You might think that if a gallon of milk cost $4 US in 2012 in the U.S. and $4 Canadian in 2012 in Canada would still be the same at least for the Canadian after the U.S. became hyperinflated. Apparently not. Based on my reading of the history, it sounds like for a U.S. resident, the cost of the gallon of milk might rise to $100 a gallon in U.S. dollars but drop to $1 if the buyer had Canadian dollars. Why would the price of milk go down within the U.S. for a Canadian using Canadian dollars? I guess because Canadian dollars were usable money and in a land that has no money, foreign money that is not hyperinflated is extremely rare and valuable.

In the land of the blind, the one-eyed man is king. In the land without a stable currency, the stable currency of another country is extremely valuable, far beyond what it would buy in its own non-hyperinflated country. Anna’s family referred to foreign currency as “gold” not intending any precise meaning, only that it was the supreme thing of value to get hold of. It would hardly be an exaggeation to say that in hyperinflated Vienna, a middle- or even lower-class foreigner with currency from his own country practically had rose petals and red carpets rolled out in front of them as they walked. (See page 243 of Anna’s diary.)

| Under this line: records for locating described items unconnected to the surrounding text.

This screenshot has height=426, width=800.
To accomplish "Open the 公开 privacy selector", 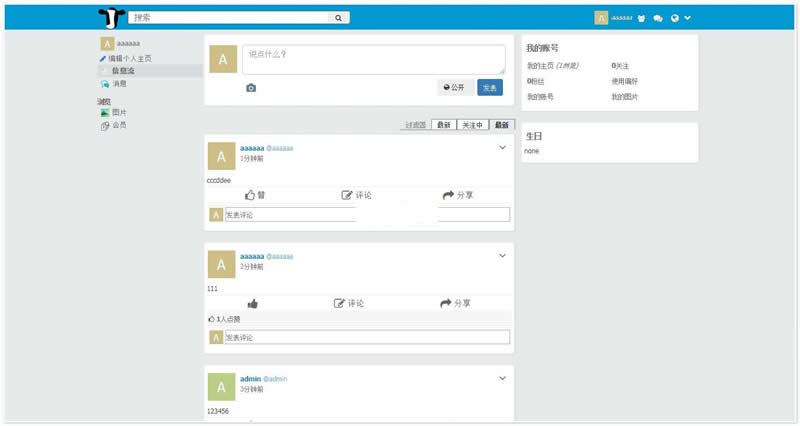I will click(x=455, y=88).
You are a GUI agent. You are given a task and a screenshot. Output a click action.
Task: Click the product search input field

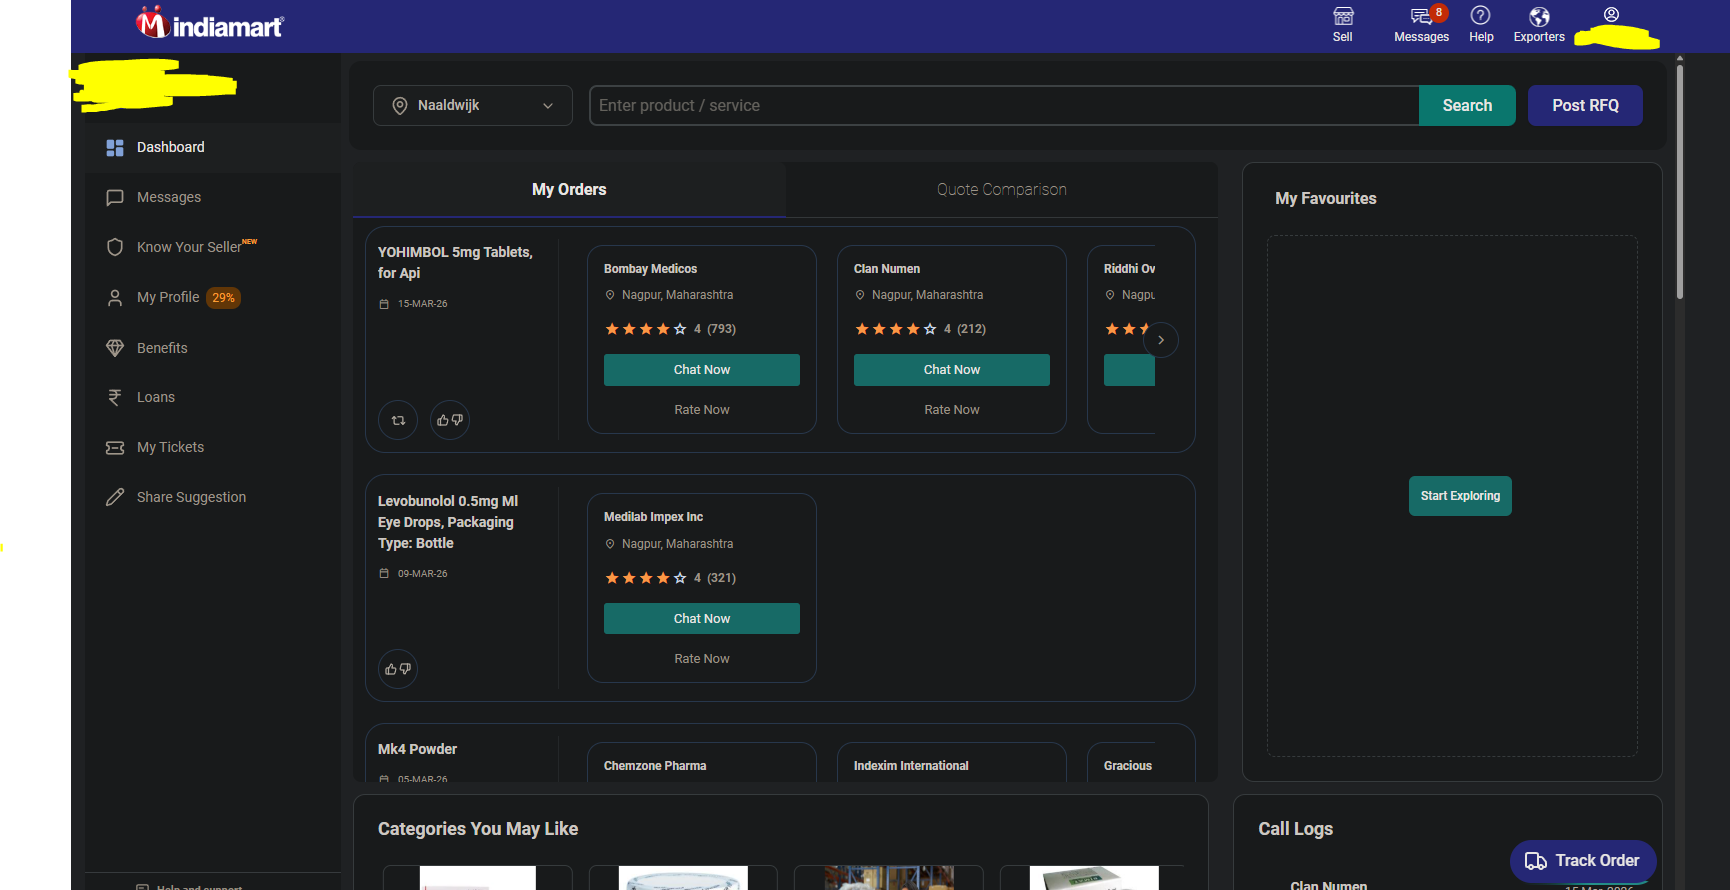1003,106
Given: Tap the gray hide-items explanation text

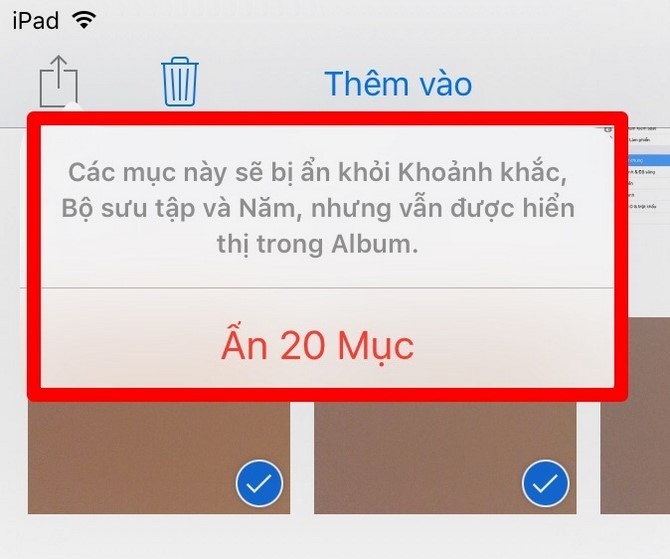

That is why I am moving so much money into foreign currencies. I am not planning on taking advantage of extremely low prices in the U.S. More likely, when we get hyperinflation, we will just leave and spend our foreign currency in the foreign country that printed it where it gives us no advantage, just the normal ability to eat fresh food and stay warm.

And who were the poorest of the poor, the most miserable people in Austria? Pensioners, especially former civil servants whose only “skill” was to push paper. And which locals were best off? Farmers and others in the food and other necessities businesses.